====== Extracted data ======

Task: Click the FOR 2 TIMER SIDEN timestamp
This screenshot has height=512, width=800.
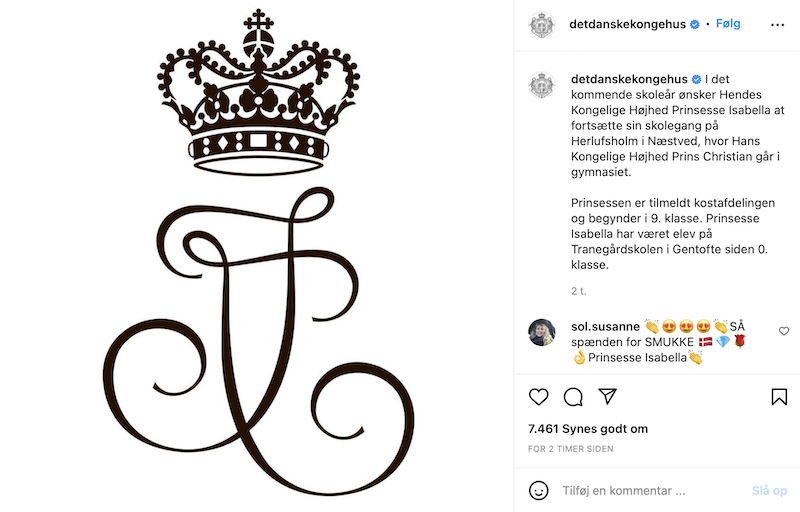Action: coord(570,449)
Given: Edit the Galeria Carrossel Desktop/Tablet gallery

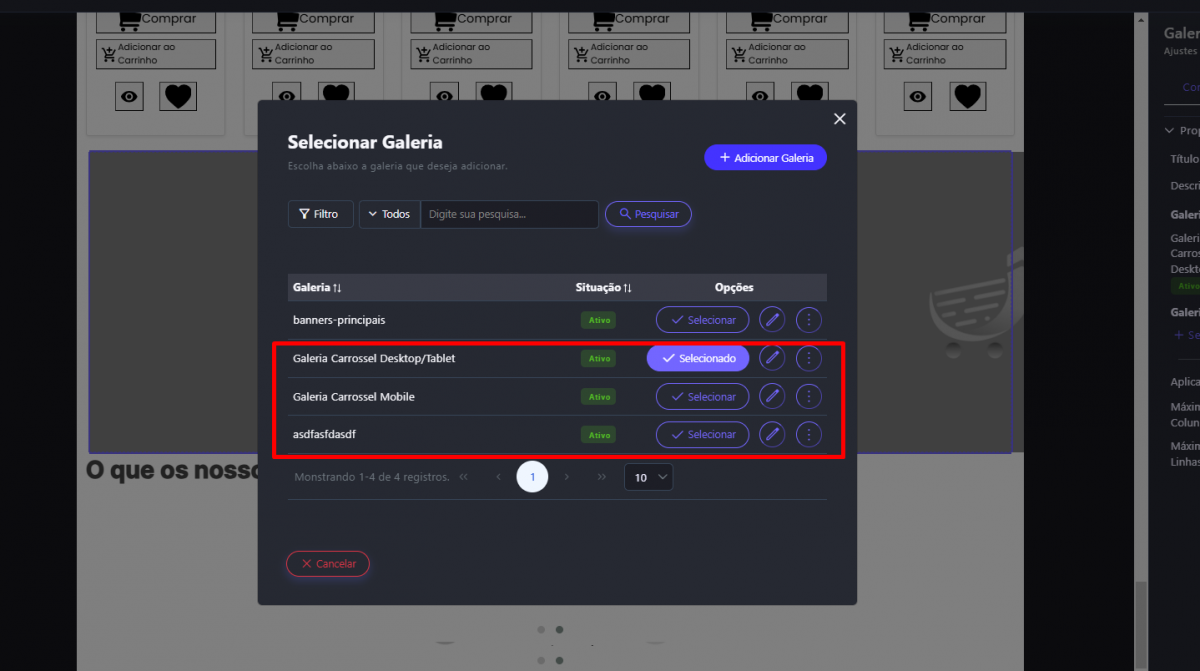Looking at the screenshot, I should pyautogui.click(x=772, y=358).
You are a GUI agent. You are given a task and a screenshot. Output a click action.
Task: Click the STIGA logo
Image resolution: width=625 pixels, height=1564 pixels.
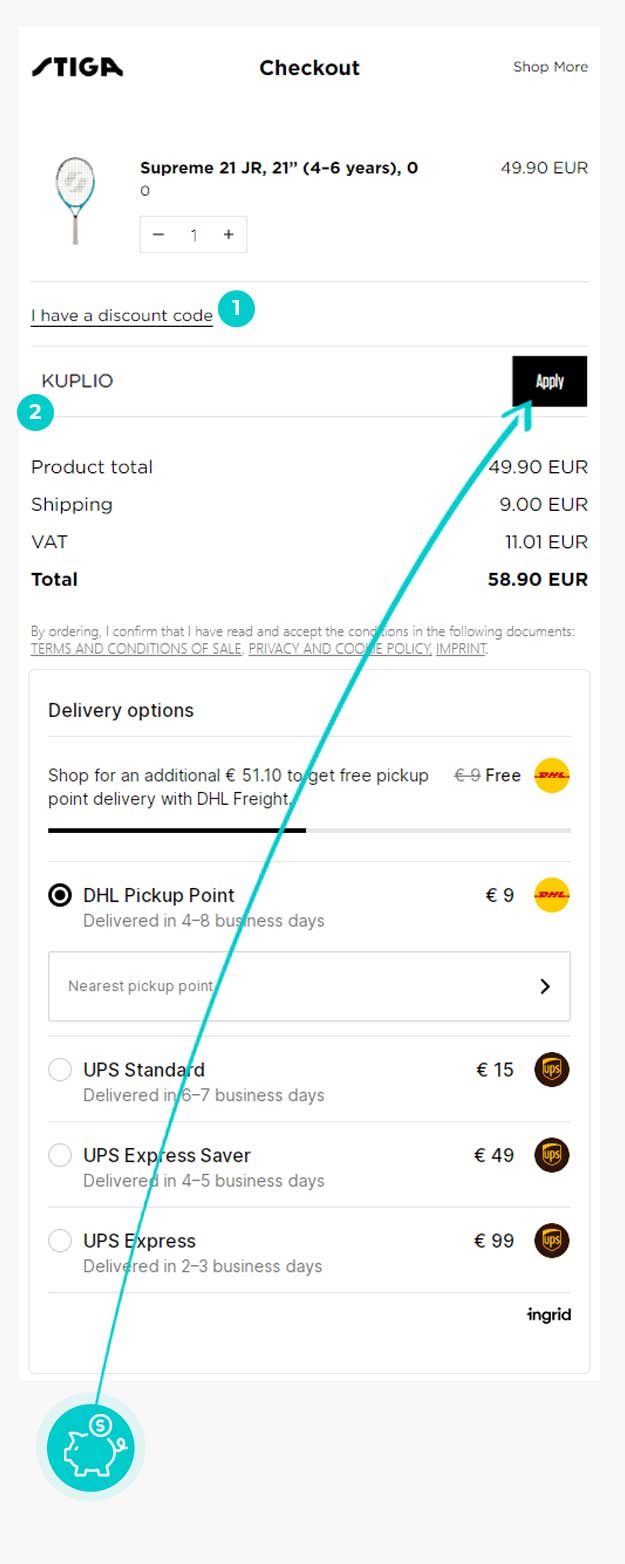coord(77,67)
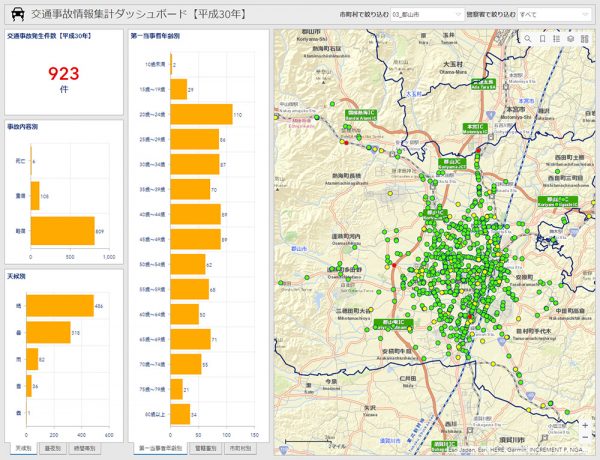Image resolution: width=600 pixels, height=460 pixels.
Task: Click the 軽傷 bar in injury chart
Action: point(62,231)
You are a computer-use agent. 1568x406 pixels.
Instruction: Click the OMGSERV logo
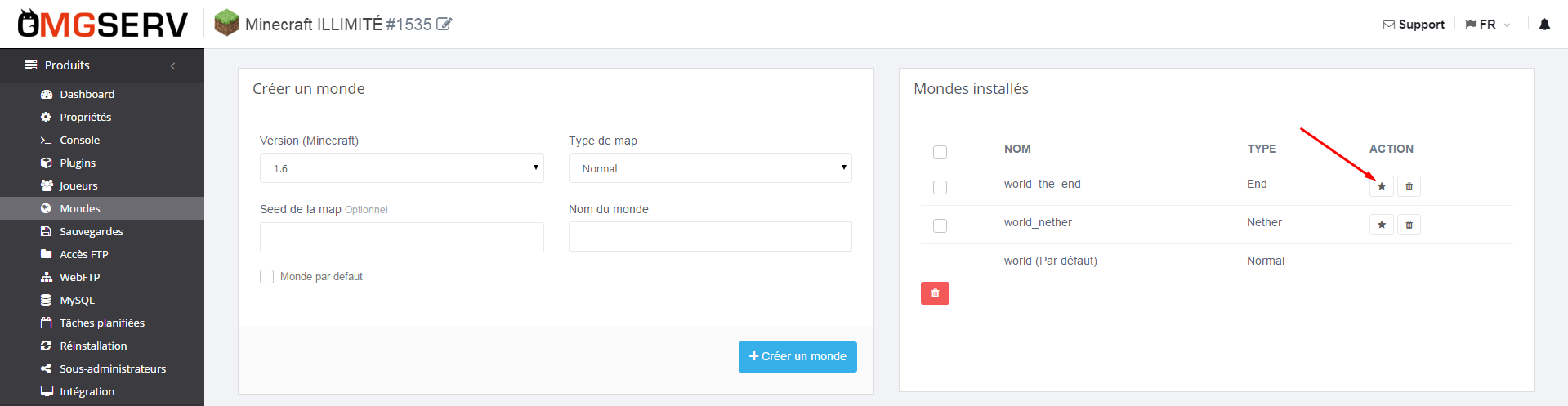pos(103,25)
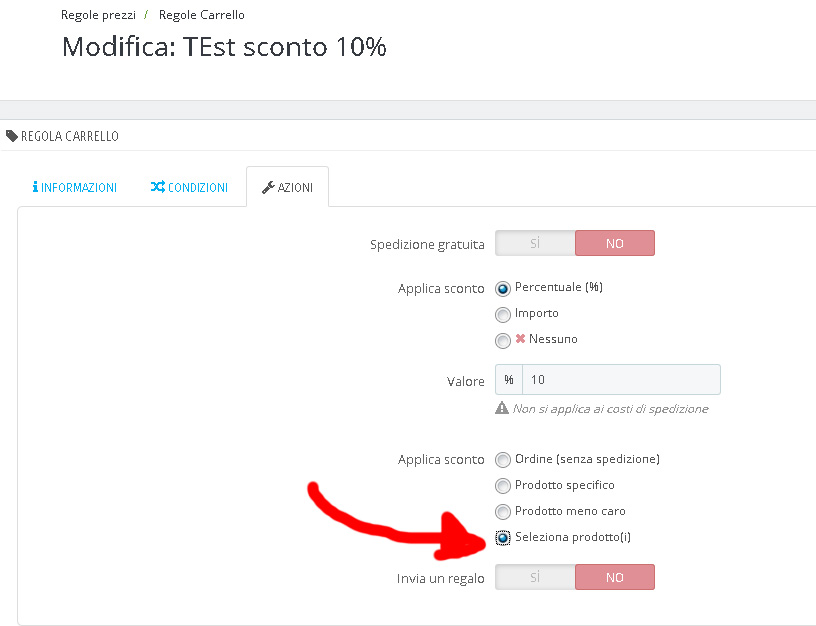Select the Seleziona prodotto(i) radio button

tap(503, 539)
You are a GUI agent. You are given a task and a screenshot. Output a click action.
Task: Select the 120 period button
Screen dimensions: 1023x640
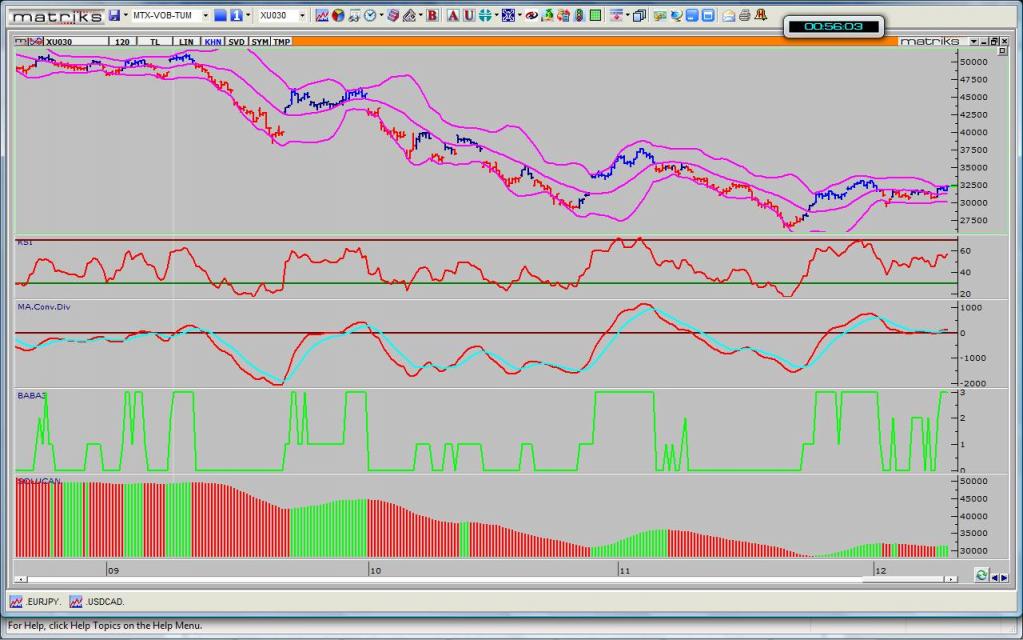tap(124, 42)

======

**Exercise requirements**
Please retype the lines from the one containing "Instruction: Click the OMGSERV logo" through the last line of the records above, exactly as written, and leave out any pictures.

**Your solution**
Instruction: Click the OMGSERV logo
pos(103,25)
Select the Seleziona prodotto(i) radio button

tap(503, 539)
You are a GUI agent. You are given a task and a screenshot. Output a click action.
Task: Select the 120 period button
Screen dimensions: 1023x640
tap(124, 42)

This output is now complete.